131.实施例2和对比例1，2的结果表明：本发明的一个令人惊讶的结果在于，若单独实施交换柱式或者静态培养，藻细胞产率均较低，而将两者结合后能显著提高藻细胞产率。柱式反应器虽然有着均匀的混合，但是其随着直径的增加，光衰减极其严重，因此随着柱子直径的增加生产效率显著下降。但是将其作为交换柱，而不是作为光合作用的主要场所，就可以扬长避短发挥其传质传热效果佳的优势。培养槽1作为光合作用主场所，提高光照面积，减少藻体之间的相互遮挡，浅液层中藻体层也是毫米级，在光照穿透的范围之内，因此单细
胞的受光性显著提升。同时也可以看出，如果仅是静置(对比例2)，由于传质及传热受限，细胞生长亦受限，而且细胞生长的环境尤其是co2及营养元素需要不断供给，而且培养的ph需要维持在合理的范围内，如果仅是静置培养，培养液的ph可以高达10.0及以上，显然不利于微藻的扩繁，因此需要不断维持良好的微藻培养的水体环境。

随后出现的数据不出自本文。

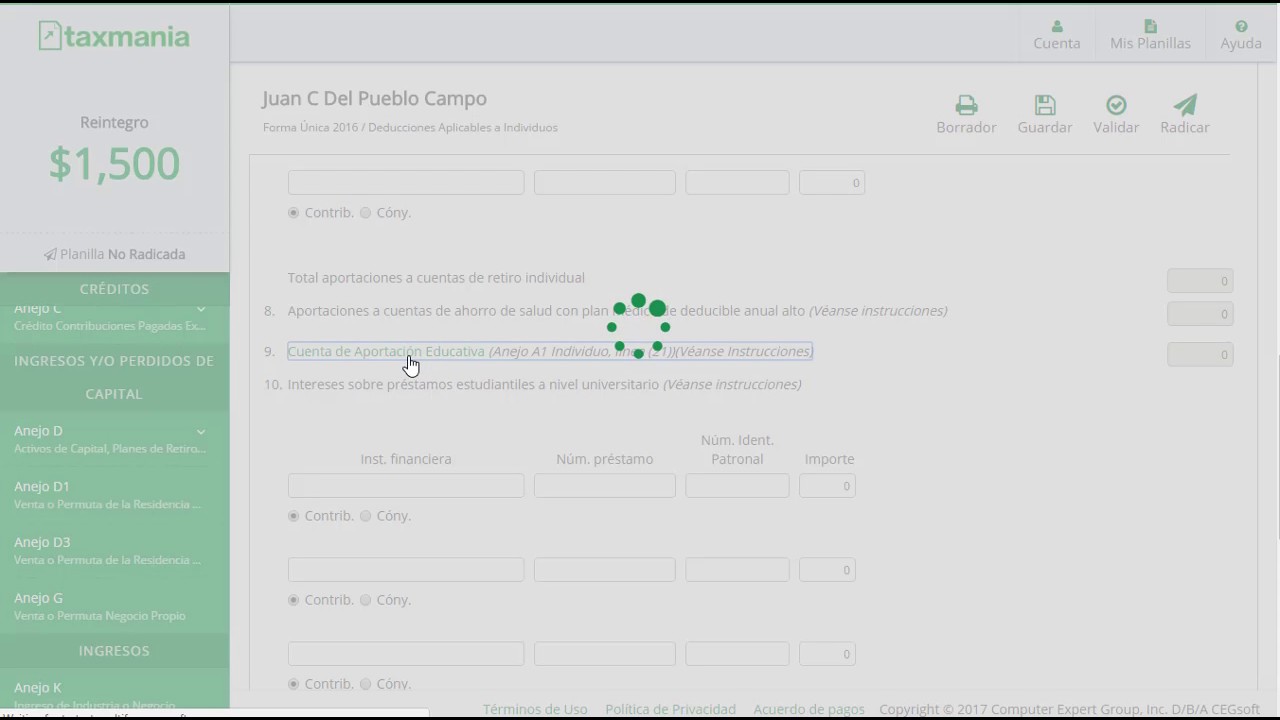Click first Inst. financiera input field
The height and width of the screenshot is (720, 1280).
tap(405, 486)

132.从实施例6与对比例3的结果的分析比较可以看出，虽然两者具有相同的装液体积，但本发明公开的系统及方法具有显著的优势，单位面积产率是前者的3.05倍。如前所述，跑道池提高液位深度主要目的是便于搅动形成混合，本发明公开的方法主旨是实现藻体和培养水体的相对运动，以达到充分交换的目的。相比之下，虽然同为敞开式反应器，本发明公开的系统及方法无需大功率的搅拌装置，而仅需小功率的输送泵(低扬程、小流量)，因此节省了大量的能源消耗，同时更加安全。同时实施例6的结果表明本发明所述光生物反应器的体积放大是可行的，在受光面积增大9倍的情况下，单位面积产率15.7gm-2
d-1
甚至超过了实施例2中的小型反应系统。此外也表明，本发明的培养系统可以通过培养槽1和交换柱2之间的自由组合实现放大，组合方式包括培养槽1的串联或并联，以及交换柱2的串联或并联。

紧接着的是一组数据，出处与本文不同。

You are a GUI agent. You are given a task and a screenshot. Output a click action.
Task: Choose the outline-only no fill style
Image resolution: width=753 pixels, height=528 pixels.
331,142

133.实施例7与实施例2的结果对比表明，提高泵流量未能显著增加细胞量和单位面积细胞产率，表明实施例2中的流量设置在合理的范围内，已经可以实现微藻正常生长所需的营养物质的供给和代谢废物的移除。同时也表明，为实现上述面积的光生物反应器系统的稳定运行，无需超大流量的清液置换和流动。表明流量与培养系统之间相匹配。

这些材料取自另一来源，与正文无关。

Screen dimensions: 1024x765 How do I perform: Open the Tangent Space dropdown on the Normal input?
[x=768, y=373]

134.实施例8与9的结果表明：本发明的培养系统及方法的另一个显著优势是，采收后的清液可以重复利用进行二次培养，而且单位面积产率的下降幅度很小，表明虽然培养基的配比组成等与初始相比已经发生显著变化，本系统仍然可以促进微藻的生长和对营养元素的充分摄取。常规微藻培养需要对藻液进行采收后复用，如果采用絮凝等方法，清液中残留的絮凝剂等会抑制细胞生长从而限制了清液的循环利用，如果采用高速离心，强剪切往往造成部分细胞破碎导致清液组分发生较大变动，细胞碎片等也会影响下一批次的培养，而且胞内有机物外溶至清液容易滋生细菌、真菌等其他微生物，从而影响微藻生长和产物积累，因此本发明充分利用藻体的沉降特性，实现了藻体与清液的第一道分离，而且清液中的细胞通常是新分裂的小细胞，活力更强，因此更有利于后续的二次培养。
135.实施例8、10、11验证了本发明公开的浅液层准静态培养系统及方法在其他微藻(涵盖淡水及海水藻、有鞭毛和无鞭毛藻、底栖硅藻)培养中的运用，与已有的可公开获取的数据相比，本发明培养微藻的细胞产率较高，且可以用于饵料微藻的培养，经过培养，生物量可达初始接种量的7～8倍。说明了本发明具有极广泛的实用价值。
136.综上所述，通过系列的对比研究，并与已有的可公开获取的数据相比，本发明申请创新了微藻培养系统和方法，该系统及方法具有产率高、节水节能、连续化生产的特点。说明了本发明申请可以工业化实施，因此具有极广泛的实用价值。
137.以上实施例仅用以说明本发明的技术方案而非对其限制，尽管参照上述实施例对本发明进行了详细的说明，所属领域的普通技术人员依然可以对本发明的具体实施方式进行修改或者等同替换，这些未脱离本发明精神和范围的任何修改或者等同替换，均在申请待批的本发明的权利要求保护范围之内。
138.此外，应当理解，虽然本说明书按照实施方式加以描述，但并非每个实施方式仅包
含一个独立的技术方案，说明书的这种叙述方式仅仅是为清楚起见，本领域技术人员应当将说明书作为一个整体，各实施例中的技术方案也可以经适当组合，形成本领域技术人员可以理解的其他实施方式。